This post is the second in a series on the multiple linear regression model. In a previous post, I introduced the model and much of it’s associated theory. In this post, I’ll continue exploring the multiple linear regression model with an example in Python, including a comparison of the scikit-learn and statsmodels libraries.
Introducing the example
As a working example, I’ll explore the effect weather had on airline flights leaving three New York City airports in 2013. In particular, I’ll join the airlines
, flights
, and weather
datasets from the nycflights13 Python package and investigate the relationship wind speed, precipitation and visibility has on departure delay.
Preparing the data
Fortunately, the datasets I’ll be working with do not require much cleaning and organization before applying the model. After renaming the fields for clarity and converting the timestamp_hour
fields to a datetime64
data type, I’ll join the dataframes via pandas’ merge
and name it nyc
. I’ll also drop missing values using pd.dropna()
. In practice, a more thorough investigation into these missing values would be needed, but I’ll ignore this for demonstration purposes.
import pandas as pd
from nycflights13 import airlines, flights, weather
# Organizing airlines ---------------------------------------------------------
# Renaming fields for clarity
airlines = airlines.rename(columns={'carrier':'carrier_abbreviation',
'name': 'carrier_name'})

☆ ☆ ☆ ☆

▶ **HOW TO COMPLETE THIS TASK**:
Continue the walkthrough on fitting a multiple linear regression to the nycflights13 data in Python, starting right after its last line.

(Stored data entries)
☆ ☆ ☆ ☆

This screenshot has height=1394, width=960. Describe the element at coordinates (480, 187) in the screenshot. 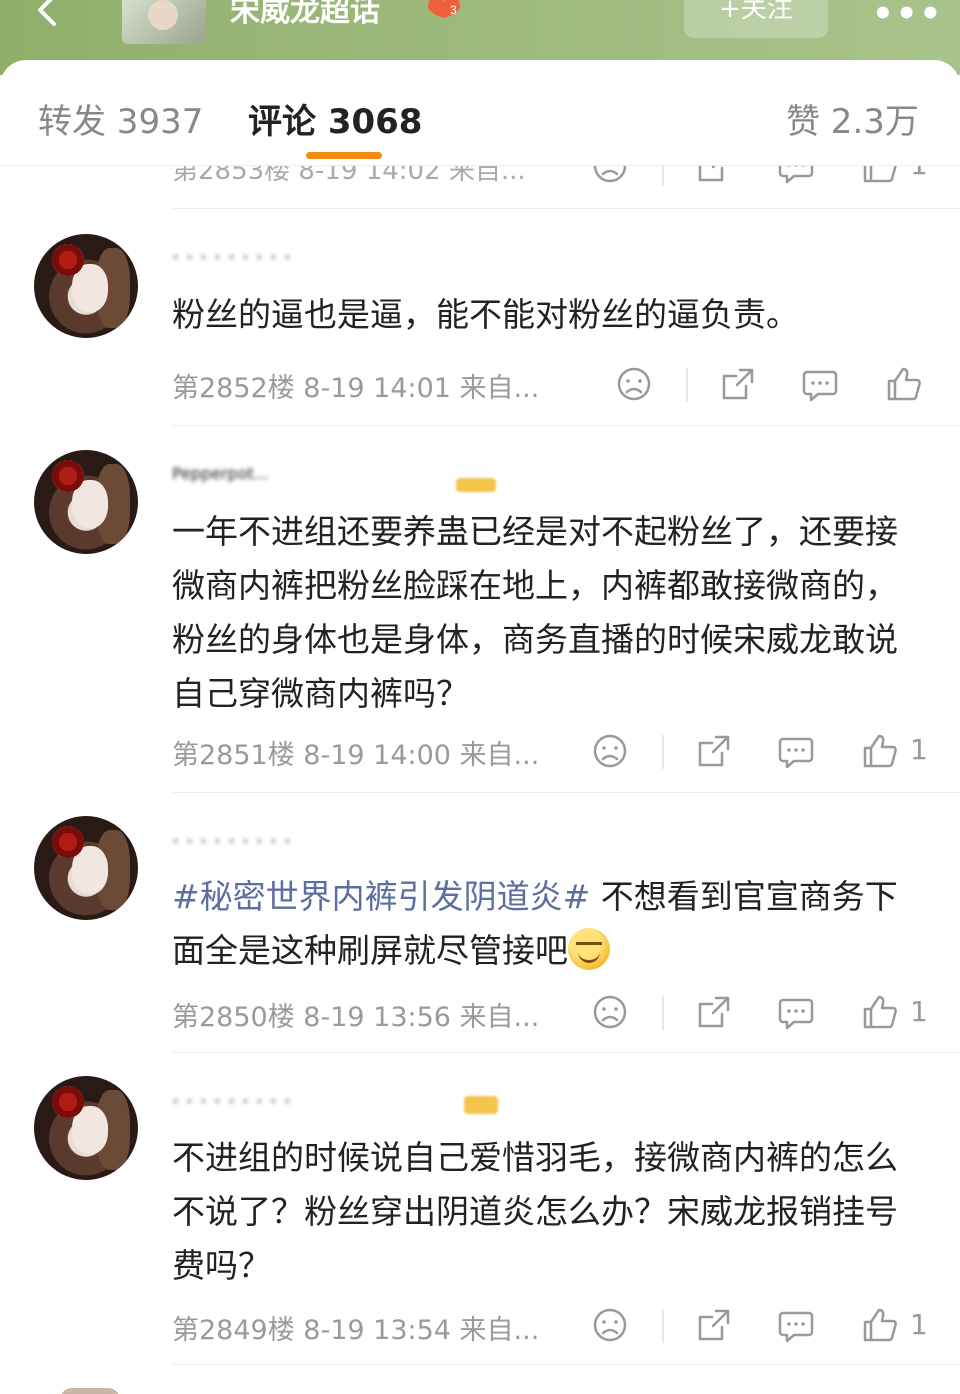

I see `partial-comment-row: 第2853楼 8-19 14:02 来自... 1` at that location.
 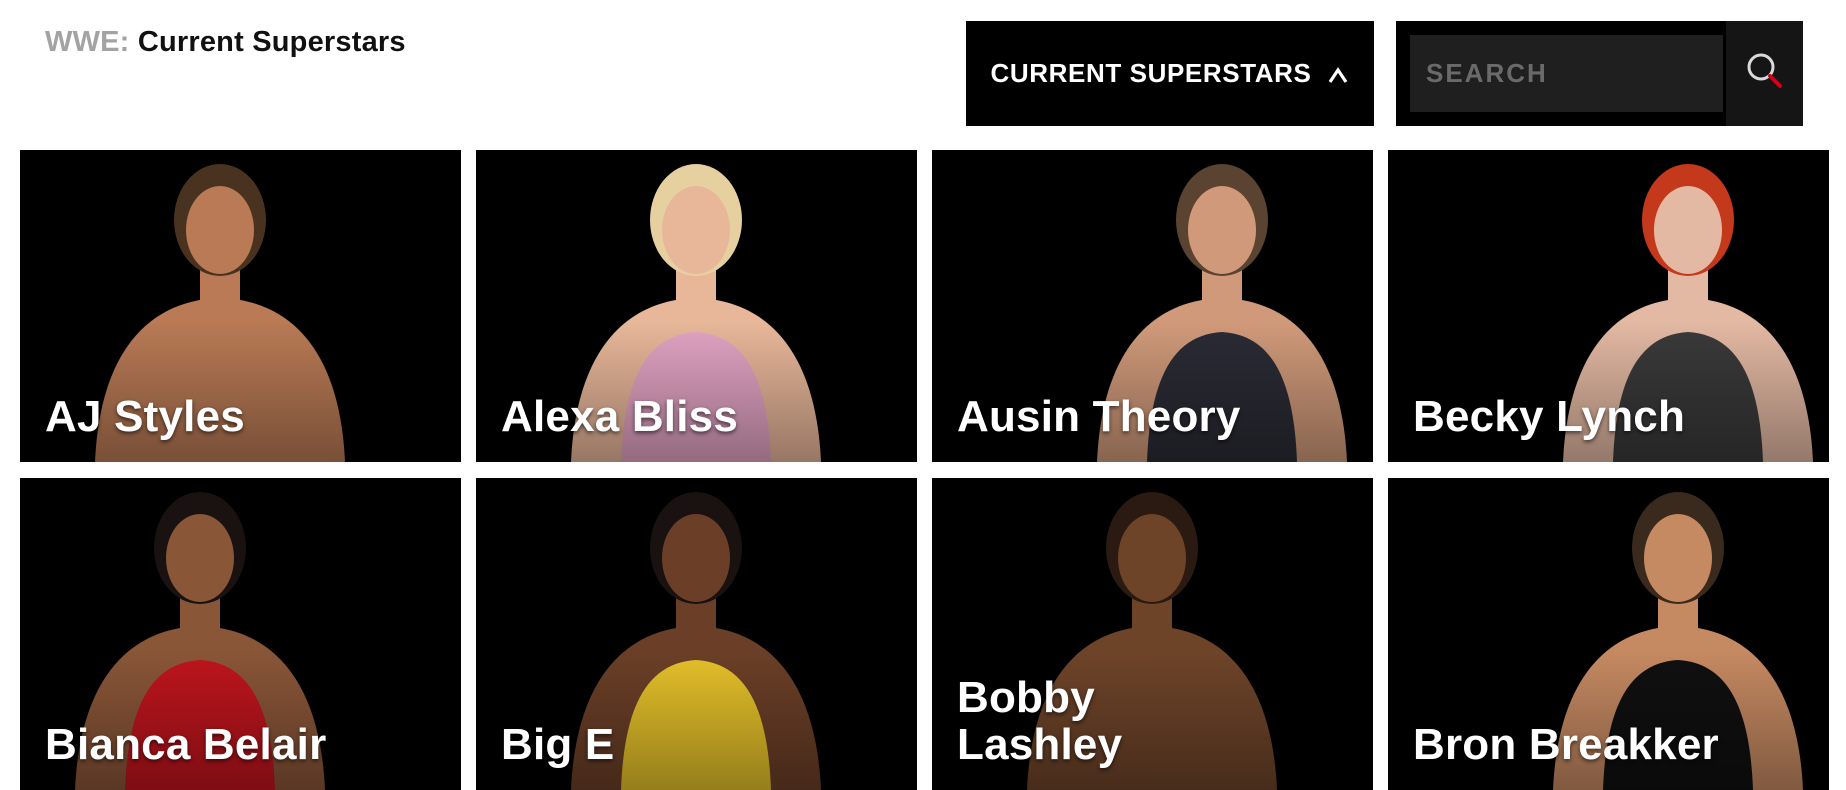 I want to click on superstar-card: Bron Breakker, so click(x=1608, y=634).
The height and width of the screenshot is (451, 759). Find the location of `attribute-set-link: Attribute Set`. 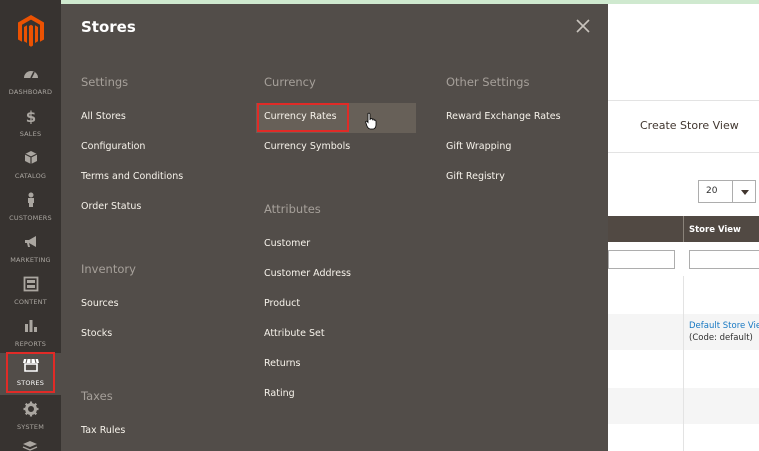

attribute-set-link: Attribute Set is located at coordinates (294, 334).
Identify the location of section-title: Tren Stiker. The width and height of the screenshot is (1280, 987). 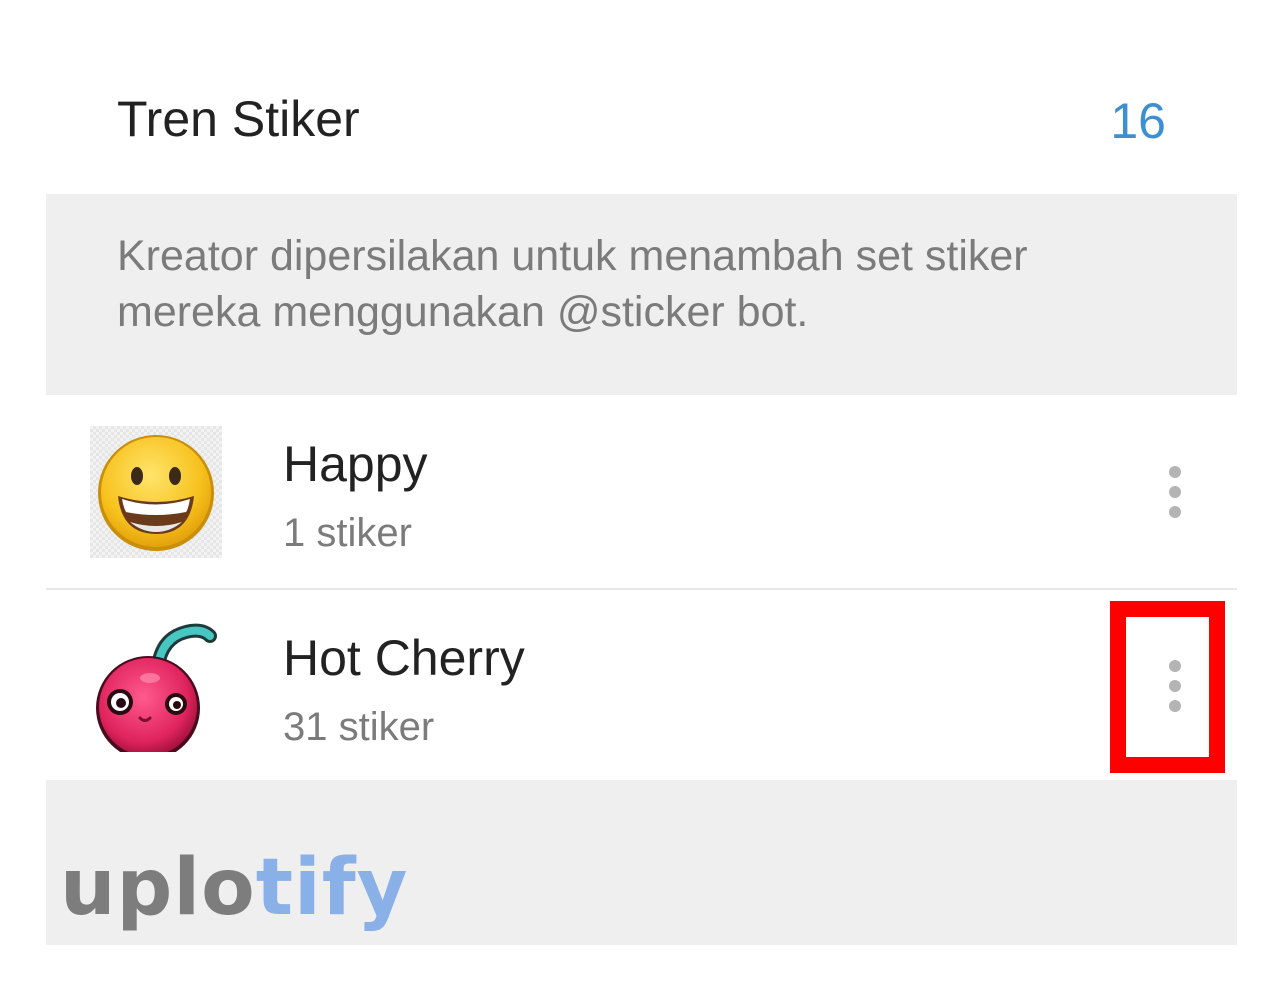
(238, 119).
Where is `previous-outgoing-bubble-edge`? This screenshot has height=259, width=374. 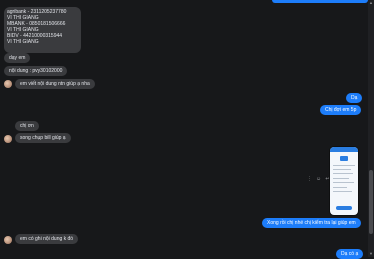
previous-outgoing-bubble-edge is located at coordinates (320, 2).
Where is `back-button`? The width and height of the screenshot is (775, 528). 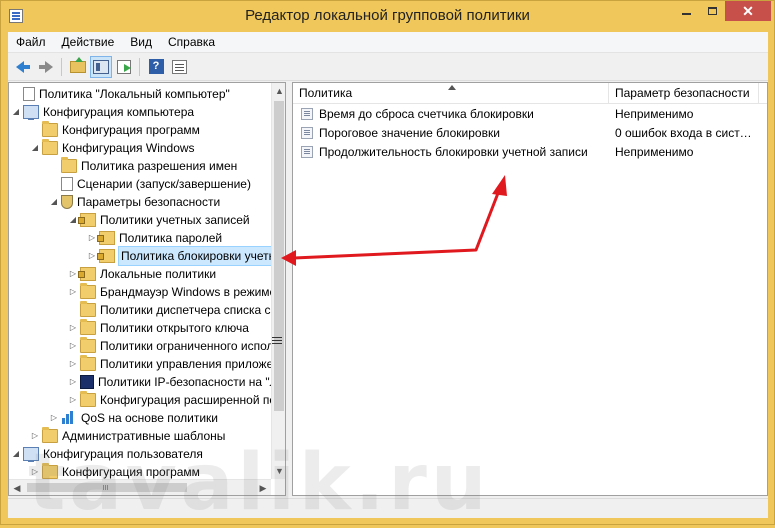 back-button is located at coordinates (23, 67).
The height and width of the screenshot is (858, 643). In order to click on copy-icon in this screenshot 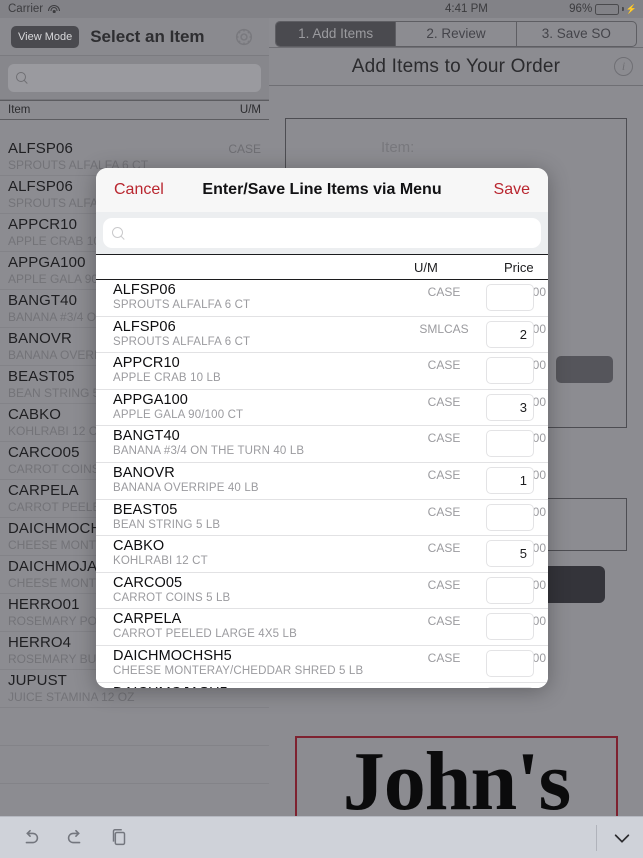, I will do `click(119, 838)`.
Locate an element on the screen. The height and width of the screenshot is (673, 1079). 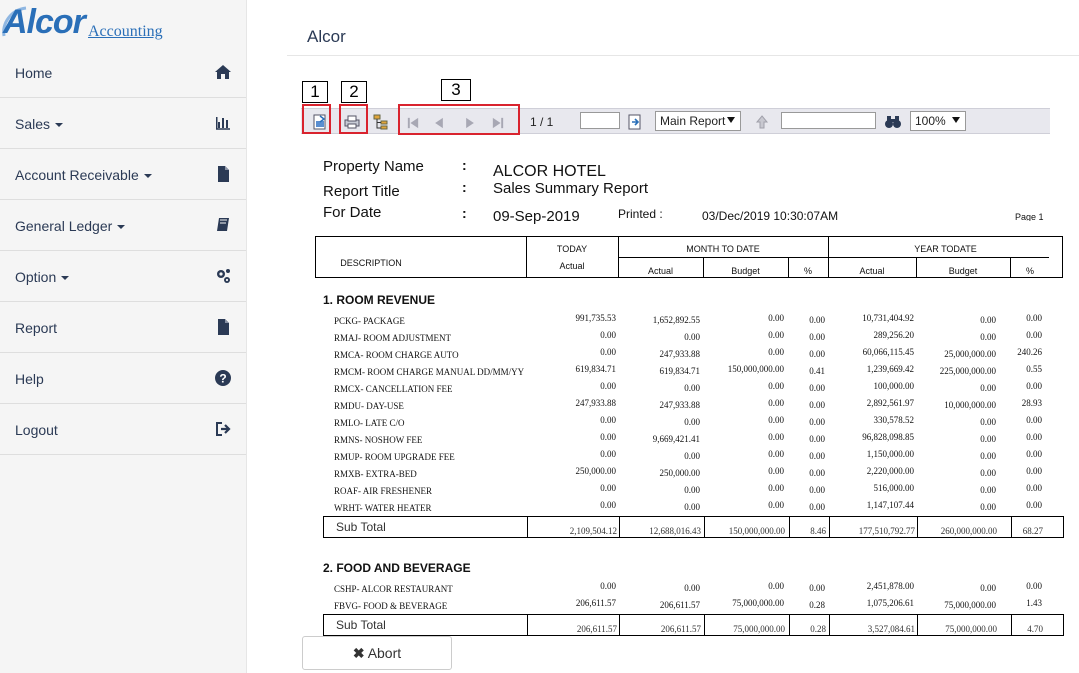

☆ ☆ ☆ ☆

▶ **RESULT OF THIS TASK**:
# Organizing flights ----------------------------------------------------------
# Renaming fields for clarity
flights = flights.rename(columns={'dep_delay': 'departure_delay',
'carrier': 'carrier_abbreviation',
'origin': 'orig_airport',
'time_hour': 'timestamp_hour'})
# Assigning timestamp_hour field to datetime type
flights = flights.assign(timestamp_hour=pd.to_datetime(flights.timestamp_hour, utc=True))
# Organizing weather ----------------------------------------------------------
# Renaming fields for clarity
weather = weather.rename(columns={'origin': 'orig_airport',
'wind_speed': 'wind_speed_mph',
'precip': 'precipitation_inches',
'visib': 'visibility_miles',
'time_hour': 'timestamp_hour'})
# Assigning timestamp_hour field to datetime type
weather = weather.assign(timestamp_hour=pd.to_datetime(weather.timestamp_hour, utc=True))
# Joining Data ----------------------------------------------------------------
# Joining
nyc = \
flights \
.merge(right=airlines, how='left', on='carrier_abbreviation') \
.merge(right=weather, how='left', on=['orig_airport', 'timestamp_hour'])
# Selecting relevant fields and reordering
nyc = nyc[['timestamp_hour',
'orig_airport',
'carrier_name',
'departure_delay',
'wind_speed_mph',
'precipitation_inches',
'visibility_miles']]
# Dropping missing values
nyc = nyc.dropna()
At this point, the nyc
dataframe has been created. A glimpse of the data structure can be seen below.
>>> nyc.info()
<class 'pandas.core.frame.DataFrame'>
Int64Index: 326915 entries, 0 to 336769
Data columns (total 7 columns):
# Column Non-Null Count Dtype
--- ------ -------------- -----
0 timestamp_hour 326915 non-null datetime64[ns, UTC]
1 orig_airport 326915 non-null object
2 carrier_name 326915 non-null object
3 departure_delay 326915 non-null float64
4 wind_speed_mph 326915 non-null float64
5 precipitation_inches 326915 non-null float64
6 visibility_miles 326915 non-null float64
dtypes: datetime64[ns, UTC](1), float64(4), object(2)
memory usage: 20.0+ MB
>>> nyc.head()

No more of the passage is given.